▶ [Written task 1]: Copy the study questions on feminist ethics word for word between "16. How are" and "in morality? (729.2-730.1)", inclusive.
▶ [Written task 2]: In the study questions on feminist ethics, what section heading comes right before the question about the "poles" of traditional ethics?
### Extract to read ###
16. How are these two approaches similar? (729.1)

17. How do many feminist thinkers question these approaches? (729.1)

18. How does women's moral experience seem to differ from men's moral experience? According to Walker, how does feminist moral understanding contrast with traditional notions of moral knowledge? (729.2)

19. What is the relevance of Gilligan's research to this issue? (729.2)

20. In what two ways are feminists reevaluating emotion's place in morality? (729.2-730.1)

21. How can feminists respond to the charge that feminist ethics will degenerate into a relativist "situation ethic"? (730.2)

22. Is commitment to justice conceived on liberal individualist terms psychologically plausible without insights supplied by feminist thought? (731.1)

[The Concept of Self]

23. With what "poles" has traditional ethics dealt? (733.1) What has tended to be left out? (733.1-2)

24. How have family relations, friendship, and group ties tended to be seen? (733.2)

25. The moral aspects of what has standard ethics neglected? (733.2 top)

26. What now can be seen as artificial and problematic? In the domain of "particular others" how is the self "already constituted"? (733.2) What does this mean? (You cannot answer this simply by directly quoting the author.)

27. What parts of liberal theory* and most standard moral theory are suspect from the perspective of much feminist theory? (733.2) Would these parts be free from suspicion even if gender discrimination against women ended abruptly tomorrow? Explain, in part by discussing what we now know about the relationship between mothering person and child. (733.2-734.1)
### Rows ###
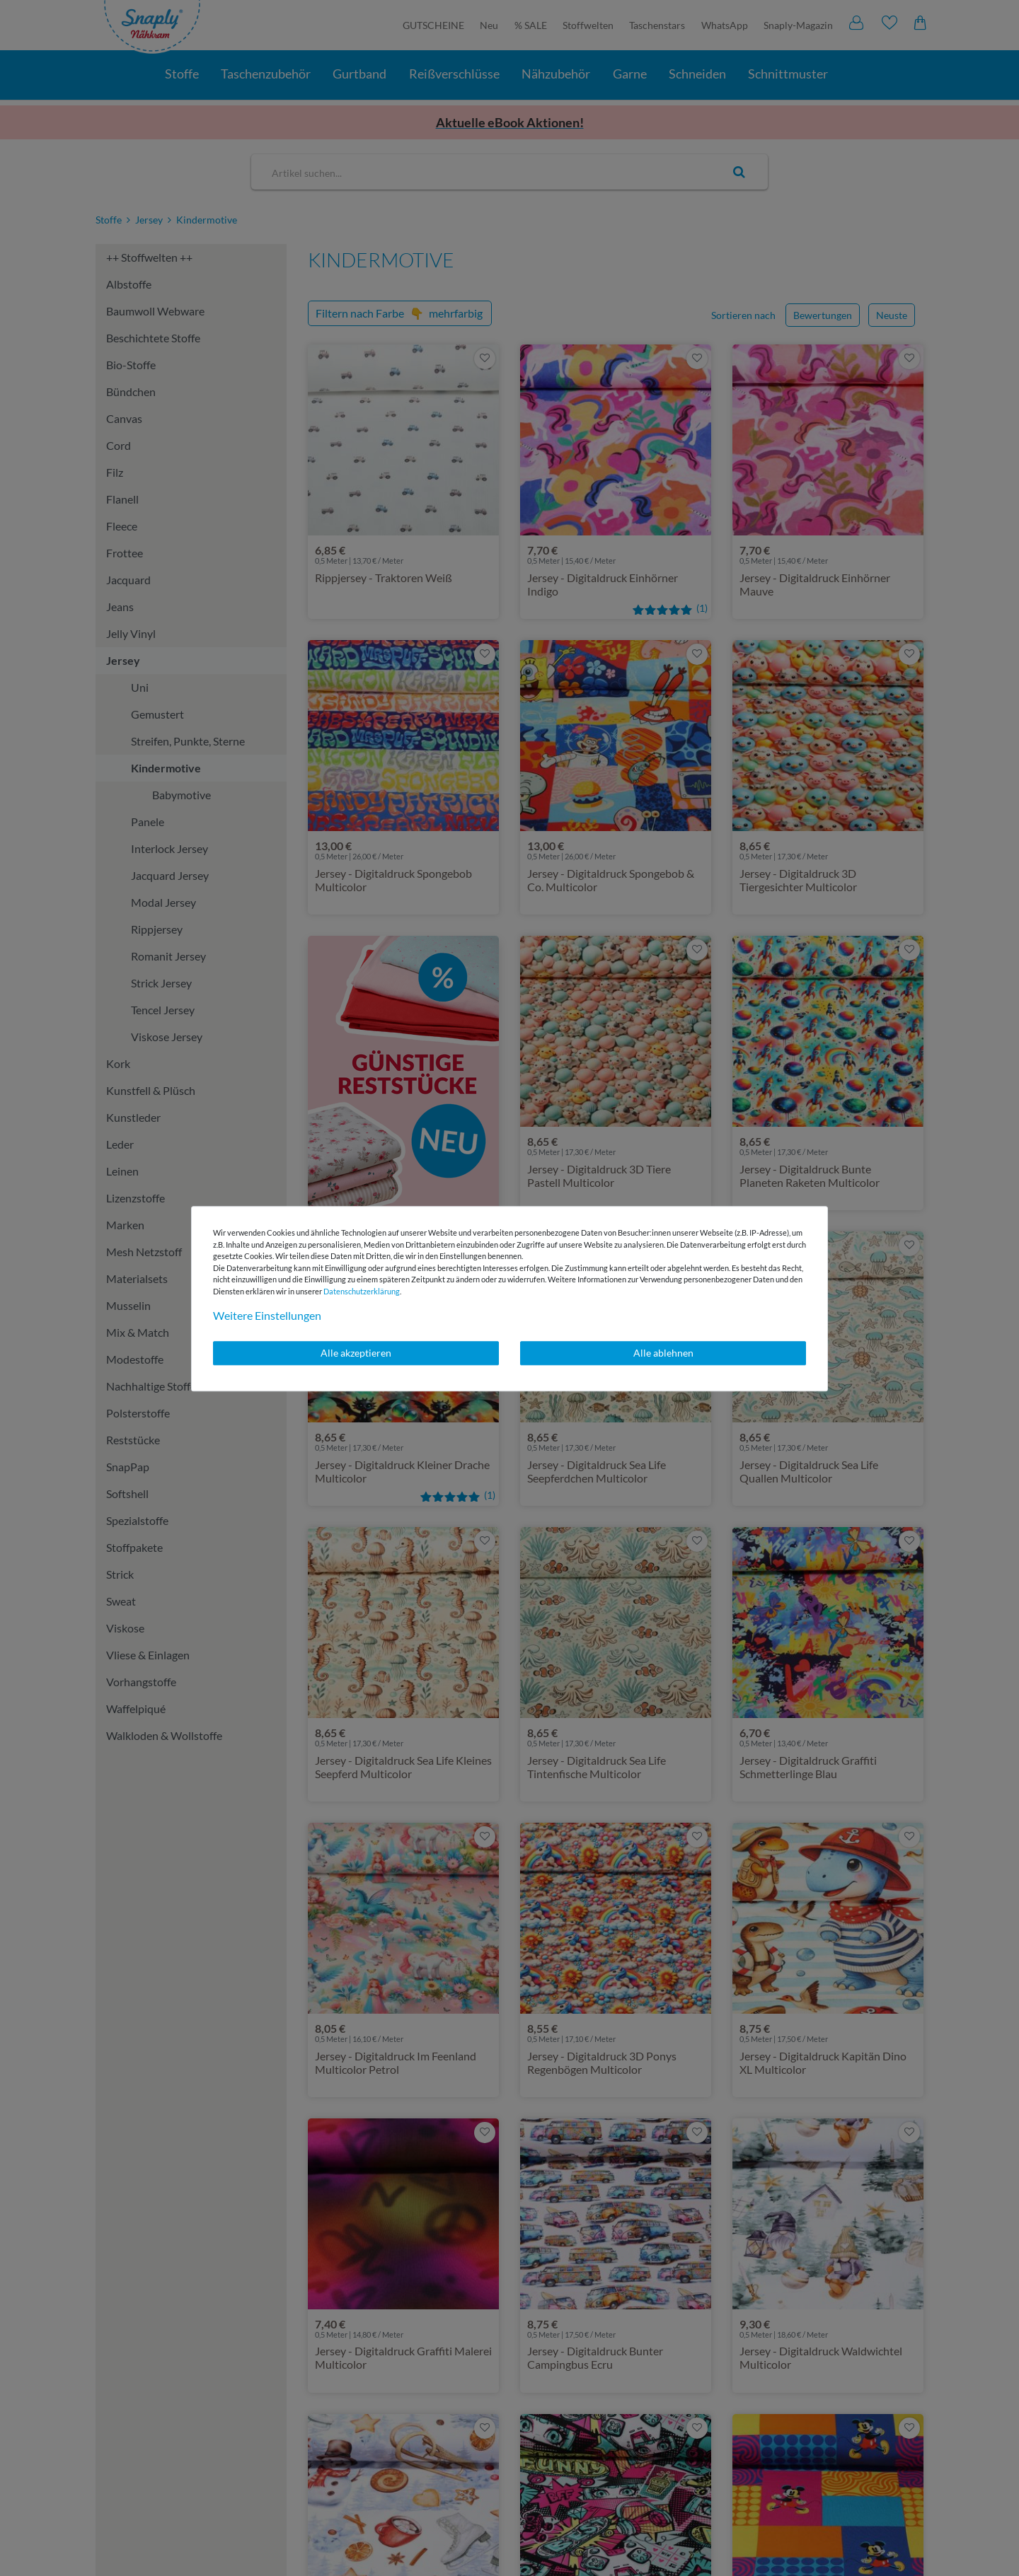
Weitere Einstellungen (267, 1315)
###
### Rows ###
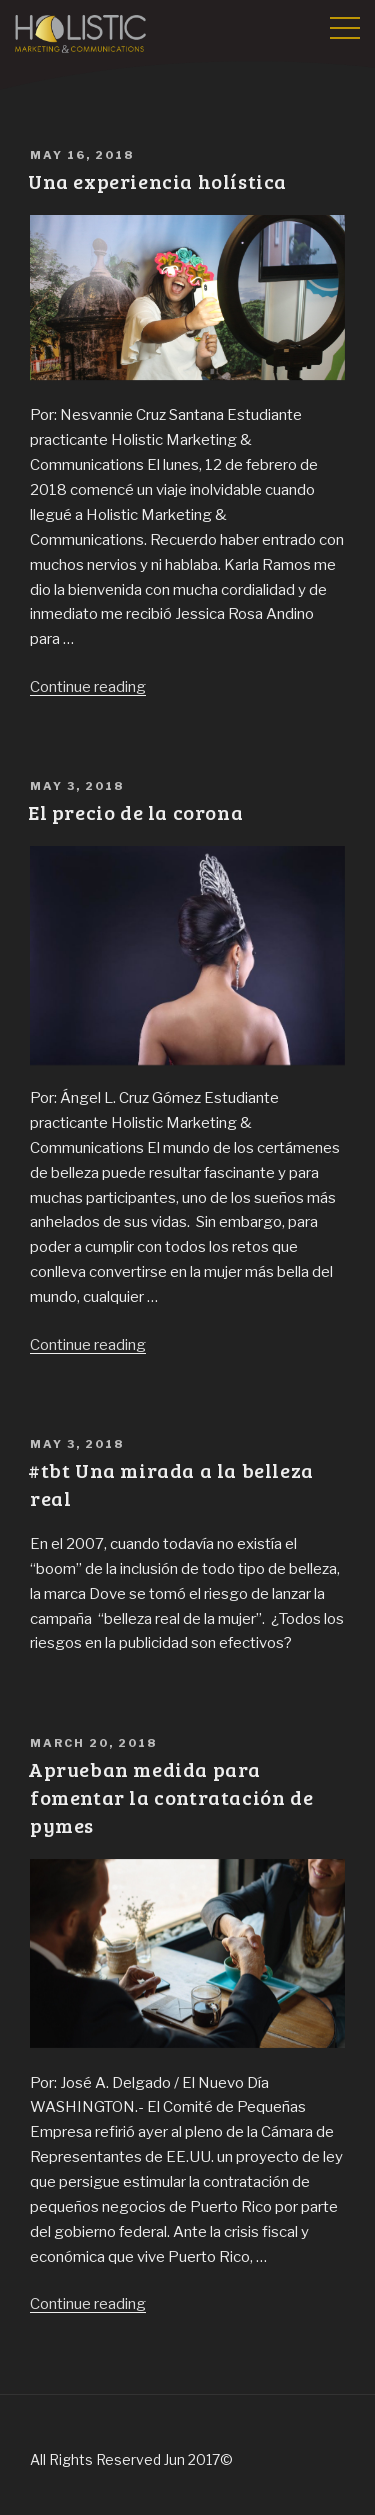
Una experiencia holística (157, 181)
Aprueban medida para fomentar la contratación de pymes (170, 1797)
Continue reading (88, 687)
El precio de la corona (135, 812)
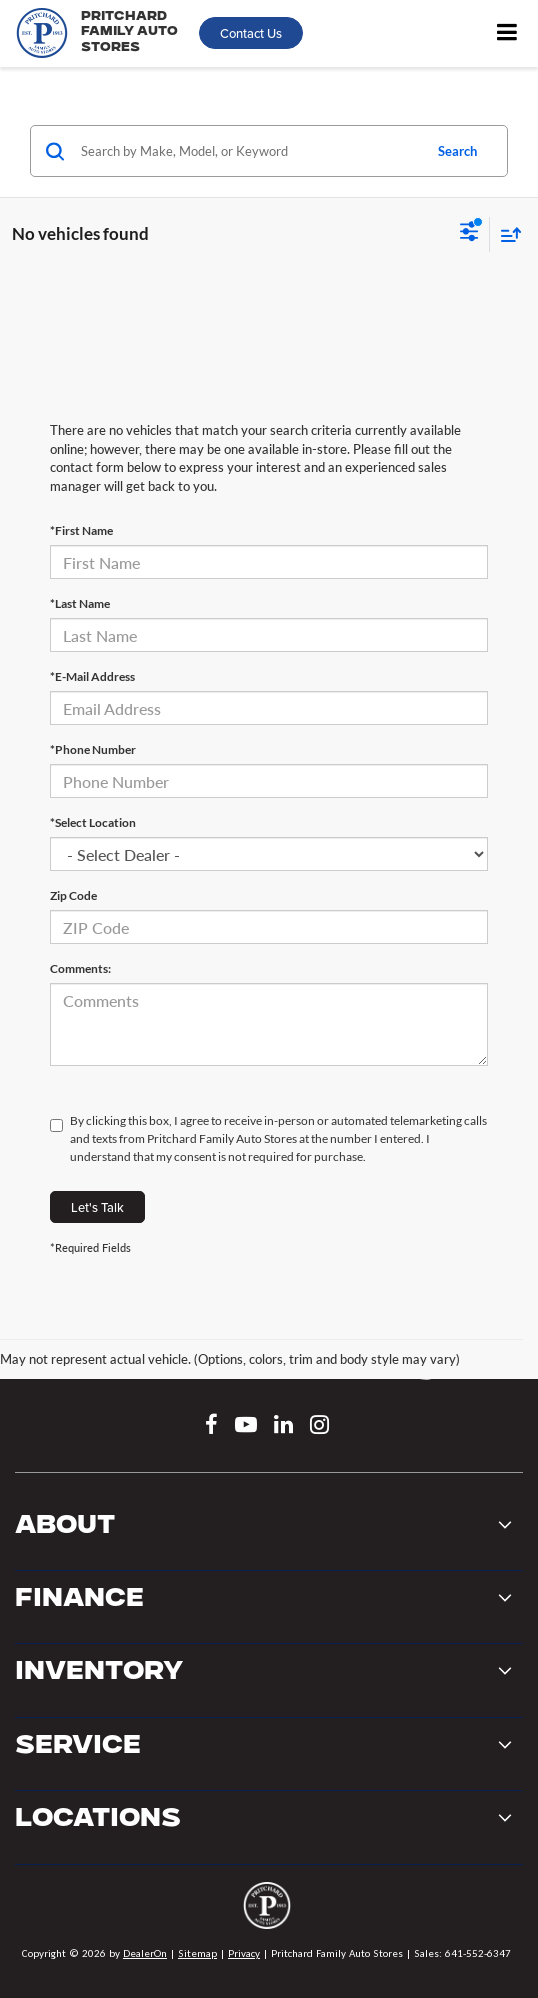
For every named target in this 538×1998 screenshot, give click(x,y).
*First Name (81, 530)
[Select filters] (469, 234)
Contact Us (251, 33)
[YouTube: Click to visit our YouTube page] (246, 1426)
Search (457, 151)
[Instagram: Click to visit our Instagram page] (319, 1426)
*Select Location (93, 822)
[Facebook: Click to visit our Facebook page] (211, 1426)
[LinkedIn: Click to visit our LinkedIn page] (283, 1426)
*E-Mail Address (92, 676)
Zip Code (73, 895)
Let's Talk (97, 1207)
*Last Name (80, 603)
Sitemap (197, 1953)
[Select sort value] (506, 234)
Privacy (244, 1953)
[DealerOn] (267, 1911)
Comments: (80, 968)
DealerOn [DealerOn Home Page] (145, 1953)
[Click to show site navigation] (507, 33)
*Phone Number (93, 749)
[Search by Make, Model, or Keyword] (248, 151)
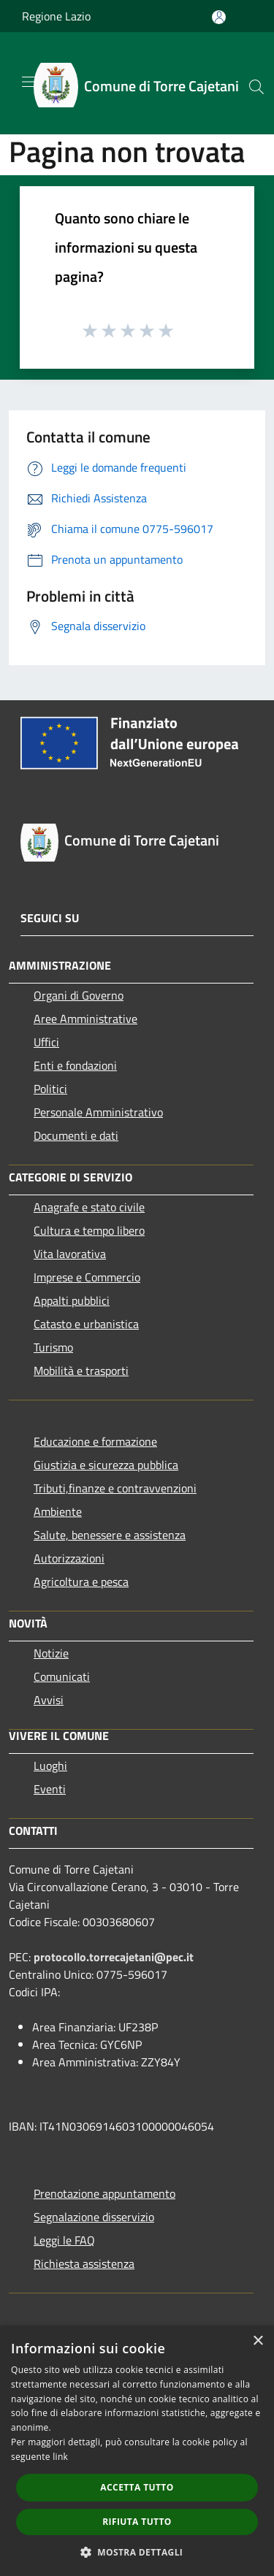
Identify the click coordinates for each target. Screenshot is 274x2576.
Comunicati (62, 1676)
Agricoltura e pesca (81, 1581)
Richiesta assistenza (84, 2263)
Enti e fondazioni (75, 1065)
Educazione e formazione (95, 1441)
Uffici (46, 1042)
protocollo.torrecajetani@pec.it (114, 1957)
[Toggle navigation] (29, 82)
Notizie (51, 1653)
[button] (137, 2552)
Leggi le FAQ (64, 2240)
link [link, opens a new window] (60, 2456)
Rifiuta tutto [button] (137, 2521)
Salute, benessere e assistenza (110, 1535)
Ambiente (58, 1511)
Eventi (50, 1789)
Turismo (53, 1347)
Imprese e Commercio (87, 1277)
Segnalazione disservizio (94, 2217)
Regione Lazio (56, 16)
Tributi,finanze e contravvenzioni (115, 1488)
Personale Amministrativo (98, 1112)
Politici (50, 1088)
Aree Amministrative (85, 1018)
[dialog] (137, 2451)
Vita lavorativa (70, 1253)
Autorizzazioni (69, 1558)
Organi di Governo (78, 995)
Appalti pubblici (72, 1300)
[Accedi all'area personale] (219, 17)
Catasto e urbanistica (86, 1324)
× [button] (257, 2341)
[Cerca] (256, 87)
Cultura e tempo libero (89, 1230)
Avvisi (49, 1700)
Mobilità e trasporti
###
▶ [Task answer 1]:
16. How are these two approaches similar? (729.1)

17. How do many feminist thinkers question these approaches? (729.1)

18. How does women's moral experience seem to differ from men's moral experience? According to Walker, how does feminist moral understanding contrast with traditional notions of moral knowledge? (729.2)

19. What is the relevance of Gilligan's research to this issue? (729.2)

20. In what two ways are feminists reevaluating emotion's place in morality? (729.2-730.1)

▶ [Task answer 2]: The Concept of Self